Algo a lo que también se oponen los kurdos que no comulgan con el DTP, por ejemplo aquellos que participan en la Guardia Rural, un cuerpo de 80.000 paramilitares kurdos leales al gobierno de Ankara que el ejército utiliza en sus operaciones contra el PKK. «Si su objetivo es defender los derechos de los kurdos, ¿por qué matan a kurdos?», se pregunta Ziya Yener, un guardia rural retirado. Y no le falta razón: la mayoría de las víctimas del PKK son los propios kurdos. Sobre todo durante la década de los 1990, cuando la organización armada juró arrasar todas las aldeas que colaborasen con el gobierno central por «fascistas».
Uno de los obstáculos más graves para la solución del conflicto es la estructura feudal que impera en la región. En la carretera que comunica Bingöl y el pueblo de Karliova, los verdes prados de las montañas comienzan a amarillear con la llegada del otoño. Unos pastores nómadas del clan Berita descienden de las cimas, donde han pasado el verano con su ganado, e instalan las yurtas -grandes tiendas de campaña- en el valle bajo la atenta mirada del anciano Abdülselam. Aquí, las asambleas de ancianos son quienes dirigen la vida familiar, dan el visto bueno a los matrimonios y hasta deciden sobre la vida o la muerte de los miembros del clan que han cometido una falta, denuncia una feminista de Van.
Abandonada a su suerte durante muchos años y olvidada por las inversiones del Estado, la región permanece inmersa en el conservadurismo y el atraso. «El PKK se queja de que el estado no invierte en la educación pero los kurdos, por una parte, y por otra quema las escuelas, destroza los transportes públicos y mata a profesores.», denuncia Ziya Sözen, presidente de la asociación de víctimas del terrorismo de Bingöl.

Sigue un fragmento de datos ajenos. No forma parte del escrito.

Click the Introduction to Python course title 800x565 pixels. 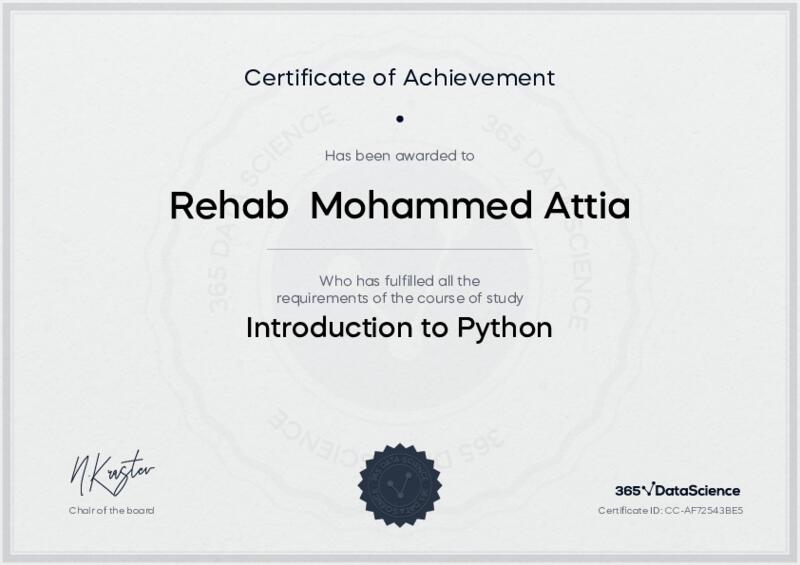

Y el problema es que tanto el gobierno de Ankara, como los partidos políticos -incluido el DTP, a pesar de definirse como progresista- sacan provecho de esta situación enfrentando a los clanes pro-PKK con aquellos contrarios o comprando los votos de familias enteras.
Lo cierto es que en los últimos meses se ha instalado un diálogo abierto en torno a la resolución del conflicto gracias a la apertura de TRT6 (un canal de la televisión pública en kurdo), al comienzo de la restitución de los antiguos nombres kurdos a los pueblos del sudeste, a la promesa de abrir la universidad a la enseñanza del kurdo y a la tregua decretada por el PKK, aunque no reconocida por Ankara. Pero todavía queda mucho por hacer. «La gente tiene esperanza en la iniciativa y cree en ella, pero al final el resto de partidos de la oposición (nacionalista turca) no permitirá al gobierno que resuelva el conflicto porque hay mucha gente viviendo de él, también entre los kurdos», se queja Haci, camarero en un restaurante de carretera: «En el oeste de Turquía ganan 20 euros al día; aquí yo trabajo 12 horas, sin fiestas ni domingos, y cobro 10. Esa es la diferencia».